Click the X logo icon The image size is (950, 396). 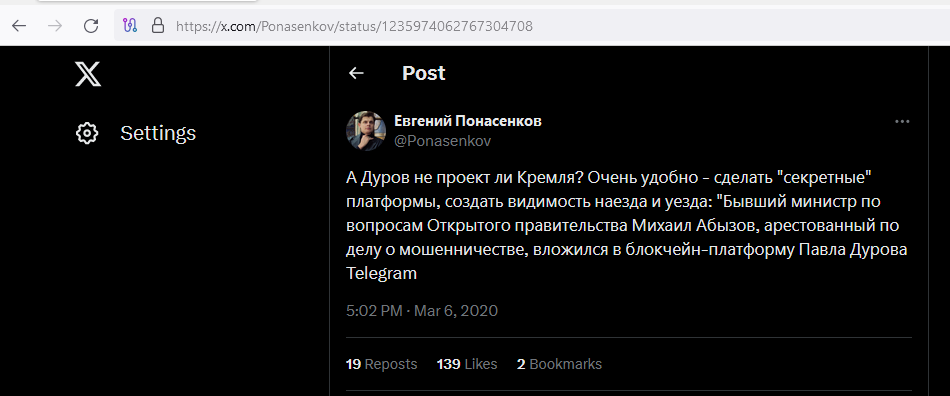88,74
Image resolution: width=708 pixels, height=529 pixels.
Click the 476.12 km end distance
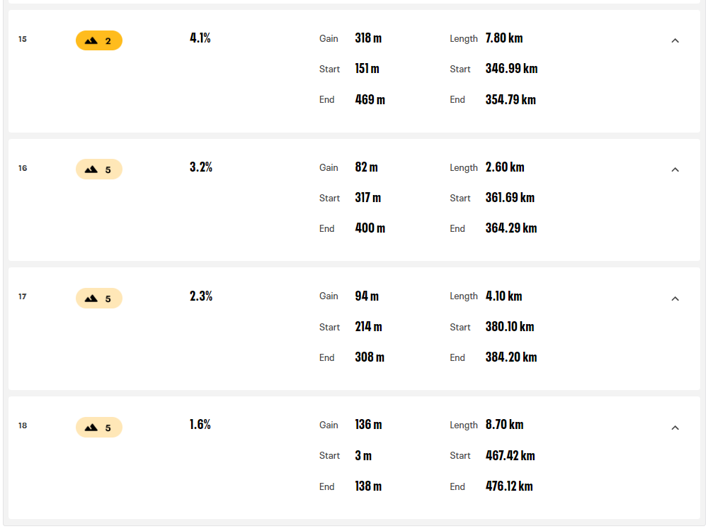pos(509,486)
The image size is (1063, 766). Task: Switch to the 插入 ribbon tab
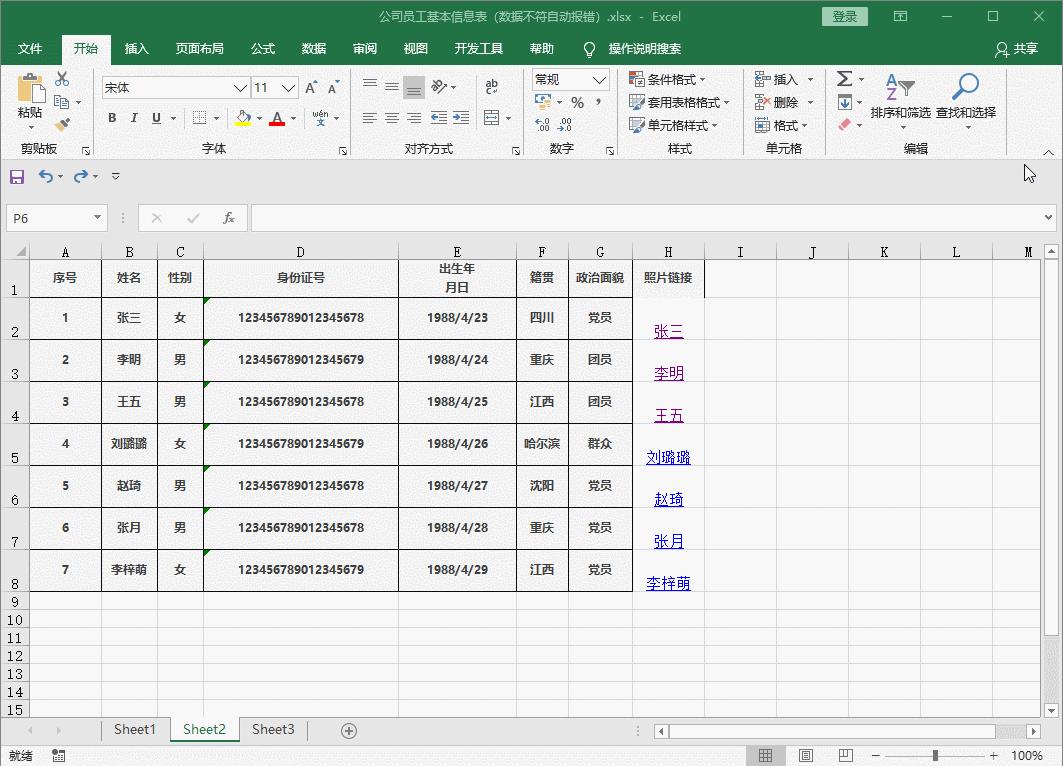pos(136,47)
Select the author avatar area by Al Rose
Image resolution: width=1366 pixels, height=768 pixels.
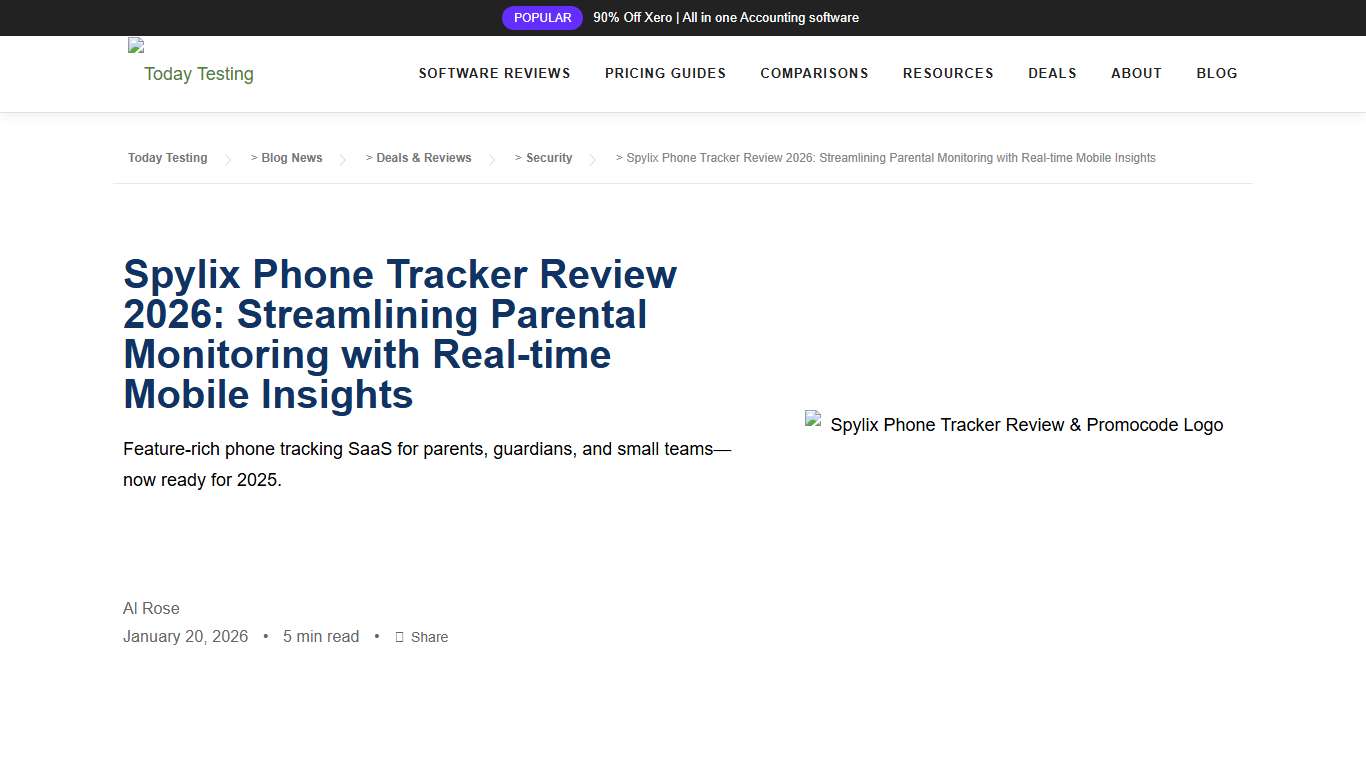pyautogui.click(x=151, y=608)
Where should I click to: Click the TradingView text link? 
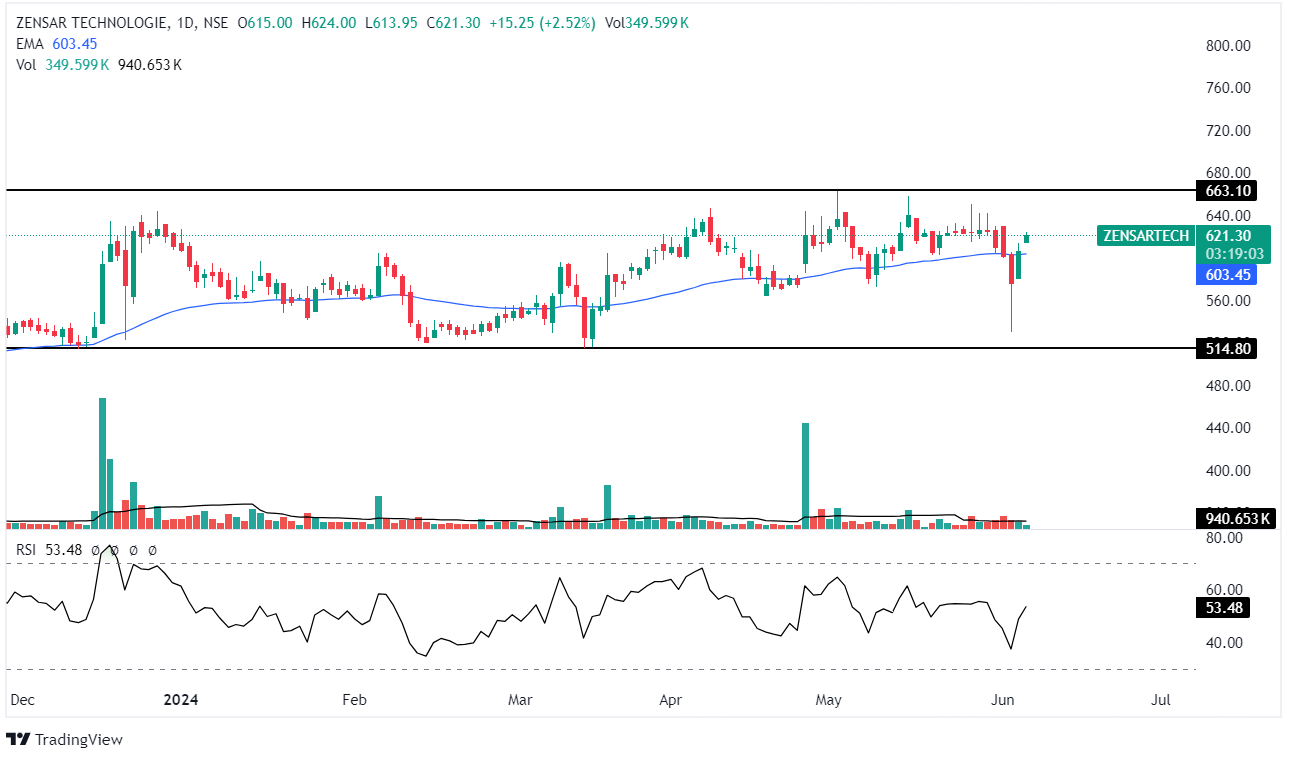click(x=78, y=739)
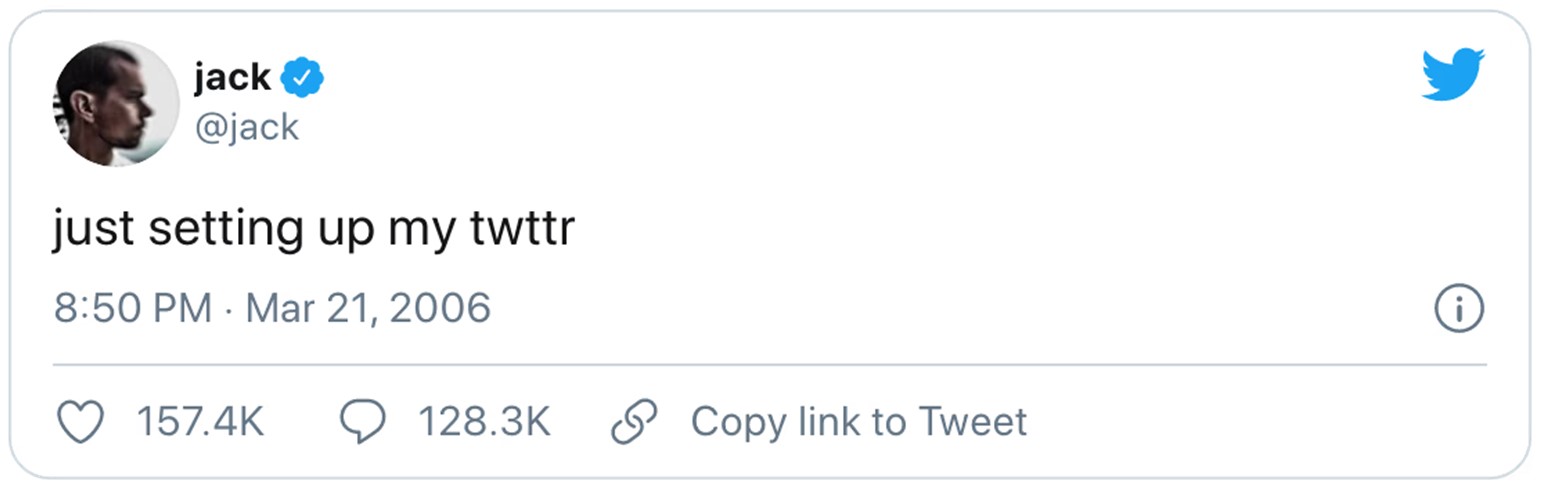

### Problem details
Transcribe exactly the lines running from the line with "Where should I" to the last line of the entries. Pictures stay out of the copy.

### Answer area
Where should I click to: Click the TradingView text link? 
click(x=78, y=739)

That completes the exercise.